> Problem description
Pick out each line of the listing that contains the string "Toggle", treating uppercase and lowercase letters as different.

> Data for processing
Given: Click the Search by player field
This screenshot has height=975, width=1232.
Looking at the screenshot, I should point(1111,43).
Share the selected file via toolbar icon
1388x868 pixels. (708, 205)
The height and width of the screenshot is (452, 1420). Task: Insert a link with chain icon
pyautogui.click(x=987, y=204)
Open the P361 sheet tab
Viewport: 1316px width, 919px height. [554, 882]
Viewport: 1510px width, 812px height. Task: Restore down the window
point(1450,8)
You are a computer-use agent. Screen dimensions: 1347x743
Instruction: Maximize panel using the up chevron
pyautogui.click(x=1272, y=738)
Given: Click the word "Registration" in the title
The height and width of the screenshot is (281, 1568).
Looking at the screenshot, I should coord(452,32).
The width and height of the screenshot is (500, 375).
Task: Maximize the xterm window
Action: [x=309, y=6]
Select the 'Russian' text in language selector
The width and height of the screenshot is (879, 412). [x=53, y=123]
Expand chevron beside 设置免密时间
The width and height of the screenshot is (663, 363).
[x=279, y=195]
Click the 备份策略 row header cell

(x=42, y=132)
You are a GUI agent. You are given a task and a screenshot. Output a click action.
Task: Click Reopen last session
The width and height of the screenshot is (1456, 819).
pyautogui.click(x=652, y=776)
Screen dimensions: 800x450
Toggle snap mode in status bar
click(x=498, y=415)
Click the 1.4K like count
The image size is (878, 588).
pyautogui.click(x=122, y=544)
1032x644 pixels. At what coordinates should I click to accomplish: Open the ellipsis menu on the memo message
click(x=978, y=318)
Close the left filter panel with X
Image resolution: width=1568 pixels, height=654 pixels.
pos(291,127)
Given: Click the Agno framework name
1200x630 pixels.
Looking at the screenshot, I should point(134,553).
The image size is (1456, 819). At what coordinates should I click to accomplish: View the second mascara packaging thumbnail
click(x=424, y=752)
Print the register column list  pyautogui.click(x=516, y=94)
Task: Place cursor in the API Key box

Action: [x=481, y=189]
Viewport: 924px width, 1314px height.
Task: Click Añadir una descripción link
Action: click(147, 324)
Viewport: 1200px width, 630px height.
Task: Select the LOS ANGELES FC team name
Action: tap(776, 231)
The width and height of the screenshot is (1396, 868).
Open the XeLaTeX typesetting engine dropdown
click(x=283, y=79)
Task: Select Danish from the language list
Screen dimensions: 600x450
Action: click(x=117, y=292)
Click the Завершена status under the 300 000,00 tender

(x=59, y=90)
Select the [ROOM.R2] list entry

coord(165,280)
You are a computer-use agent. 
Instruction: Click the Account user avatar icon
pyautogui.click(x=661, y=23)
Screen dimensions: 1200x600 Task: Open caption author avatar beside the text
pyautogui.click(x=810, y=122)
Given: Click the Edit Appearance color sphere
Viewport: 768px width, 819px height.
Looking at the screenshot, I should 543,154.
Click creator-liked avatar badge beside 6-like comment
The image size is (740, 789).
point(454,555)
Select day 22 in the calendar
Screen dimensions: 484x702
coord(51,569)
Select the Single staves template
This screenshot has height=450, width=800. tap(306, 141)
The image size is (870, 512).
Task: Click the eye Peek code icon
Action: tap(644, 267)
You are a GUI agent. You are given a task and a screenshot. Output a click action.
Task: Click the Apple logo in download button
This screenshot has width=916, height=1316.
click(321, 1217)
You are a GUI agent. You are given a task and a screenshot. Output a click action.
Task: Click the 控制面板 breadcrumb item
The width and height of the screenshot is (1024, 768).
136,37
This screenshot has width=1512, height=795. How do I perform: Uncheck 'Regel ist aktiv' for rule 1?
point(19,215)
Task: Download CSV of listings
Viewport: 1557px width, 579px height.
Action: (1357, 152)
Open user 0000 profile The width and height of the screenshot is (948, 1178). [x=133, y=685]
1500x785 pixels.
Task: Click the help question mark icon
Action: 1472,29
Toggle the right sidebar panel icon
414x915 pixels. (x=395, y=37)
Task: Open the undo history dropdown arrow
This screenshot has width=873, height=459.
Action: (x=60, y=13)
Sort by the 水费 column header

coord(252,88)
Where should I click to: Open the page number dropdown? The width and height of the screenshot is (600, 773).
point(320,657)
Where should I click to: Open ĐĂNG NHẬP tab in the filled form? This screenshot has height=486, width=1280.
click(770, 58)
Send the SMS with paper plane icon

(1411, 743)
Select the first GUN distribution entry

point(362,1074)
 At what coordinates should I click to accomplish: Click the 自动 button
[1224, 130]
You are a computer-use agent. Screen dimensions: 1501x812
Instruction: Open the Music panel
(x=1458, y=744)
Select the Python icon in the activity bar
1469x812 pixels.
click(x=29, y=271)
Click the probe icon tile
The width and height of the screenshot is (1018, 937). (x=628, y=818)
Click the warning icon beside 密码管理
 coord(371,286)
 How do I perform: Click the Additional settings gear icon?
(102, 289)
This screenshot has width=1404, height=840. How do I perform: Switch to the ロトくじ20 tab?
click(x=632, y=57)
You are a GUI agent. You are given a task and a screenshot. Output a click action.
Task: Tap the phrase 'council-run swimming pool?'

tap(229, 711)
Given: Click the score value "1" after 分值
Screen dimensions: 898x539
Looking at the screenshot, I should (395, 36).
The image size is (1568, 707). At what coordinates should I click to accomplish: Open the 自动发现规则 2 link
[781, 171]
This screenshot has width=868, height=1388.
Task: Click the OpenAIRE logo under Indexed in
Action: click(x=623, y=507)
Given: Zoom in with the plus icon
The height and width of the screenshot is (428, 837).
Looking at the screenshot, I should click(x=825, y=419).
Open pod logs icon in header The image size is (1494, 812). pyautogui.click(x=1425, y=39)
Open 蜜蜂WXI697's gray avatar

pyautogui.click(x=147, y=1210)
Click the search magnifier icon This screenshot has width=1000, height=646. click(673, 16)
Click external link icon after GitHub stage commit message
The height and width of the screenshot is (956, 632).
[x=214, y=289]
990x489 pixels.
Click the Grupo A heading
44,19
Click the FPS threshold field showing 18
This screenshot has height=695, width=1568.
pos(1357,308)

> Exercise answer
Toggle snap mode in status bar
Toggle the right sidebar panel icon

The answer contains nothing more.